▶ _Entries shown_:
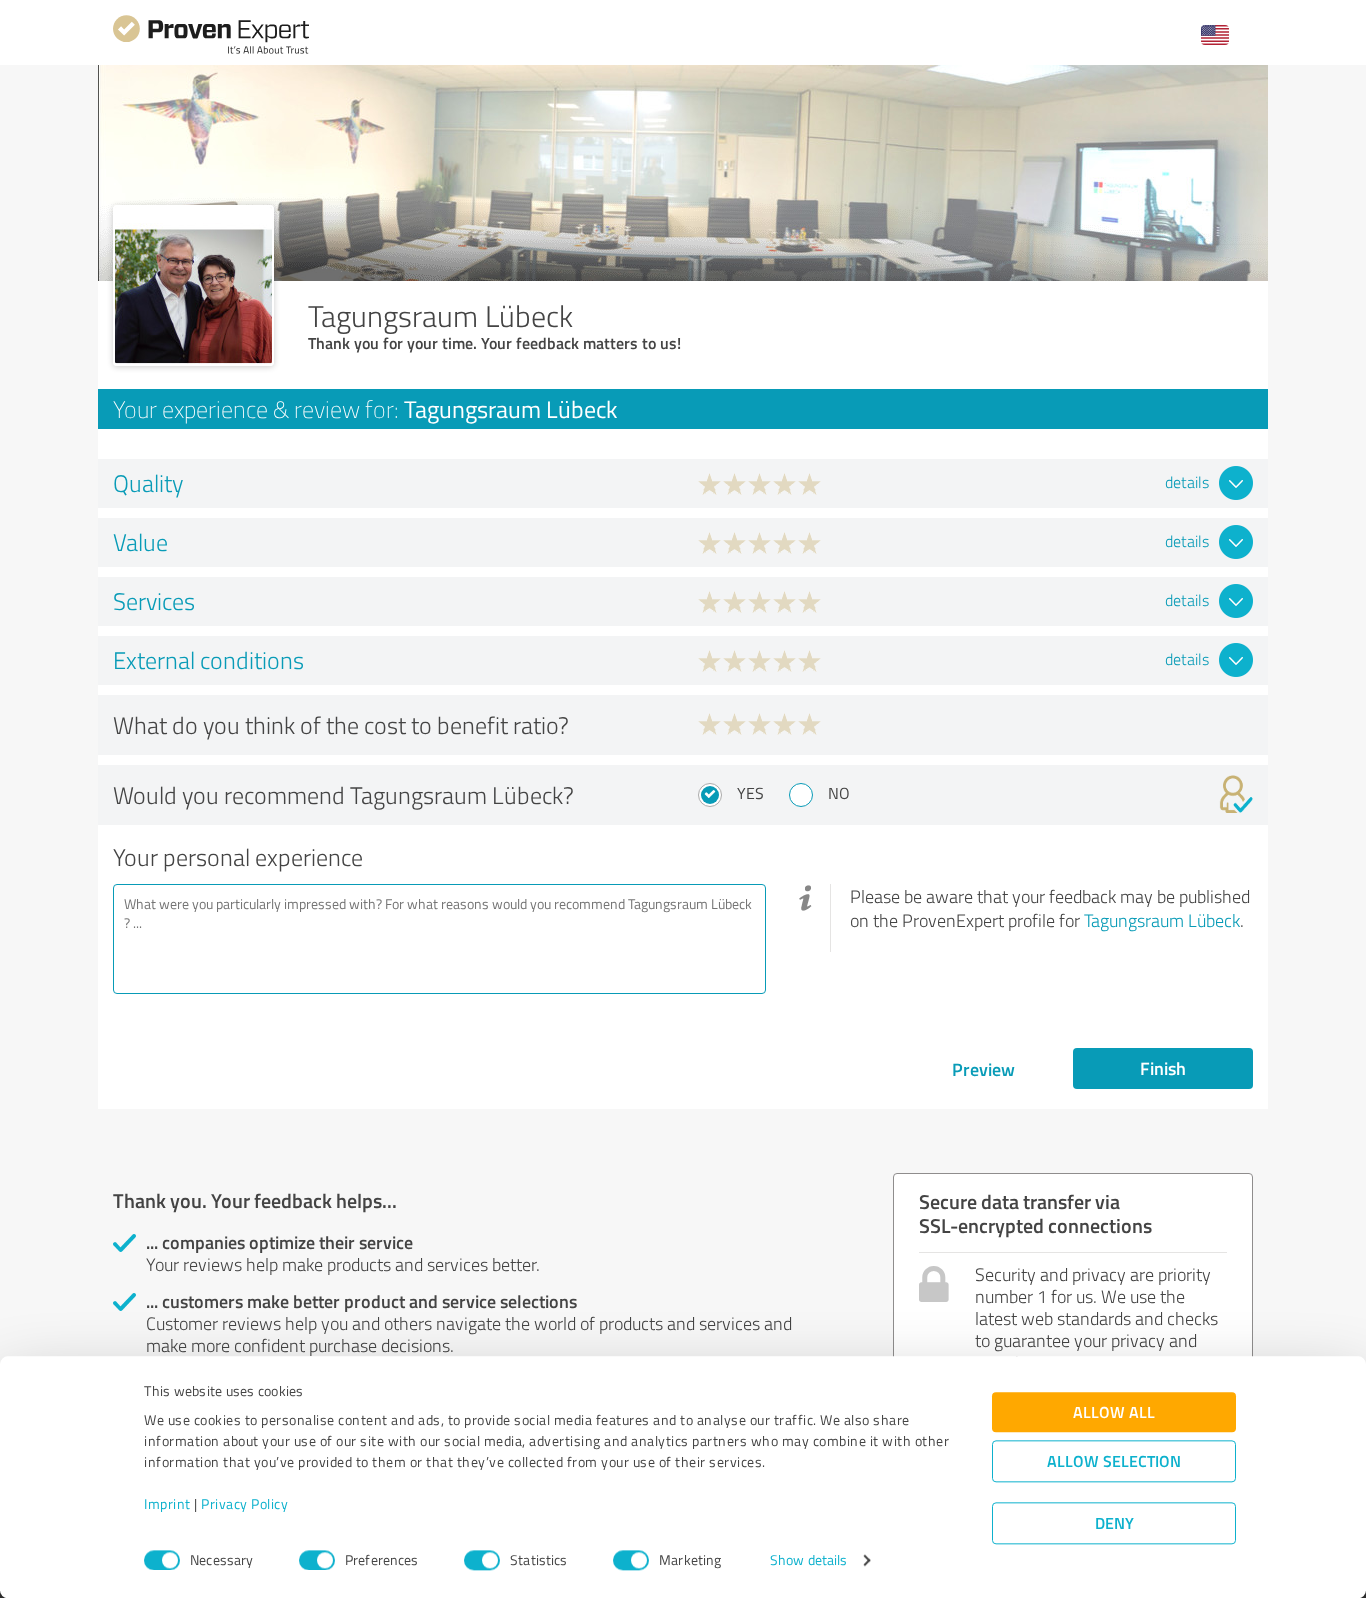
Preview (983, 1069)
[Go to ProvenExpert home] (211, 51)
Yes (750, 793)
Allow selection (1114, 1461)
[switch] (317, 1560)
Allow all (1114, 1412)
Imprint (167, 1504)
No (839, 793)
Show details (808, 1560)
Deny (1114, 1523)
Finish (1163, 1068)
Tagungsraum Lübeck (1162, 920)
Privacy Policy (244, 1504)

▶ _Activity_: Please provide an exact transcription of each line from the one holding "Deny (1114, 1523)" through the final line of the data above.

▶ _Task solution_:
Deny (1114, 1523)
Finish (1163, 1068)
Tagungsraum Lübeck (1162, 920)
Privacy Policy (244, 1504)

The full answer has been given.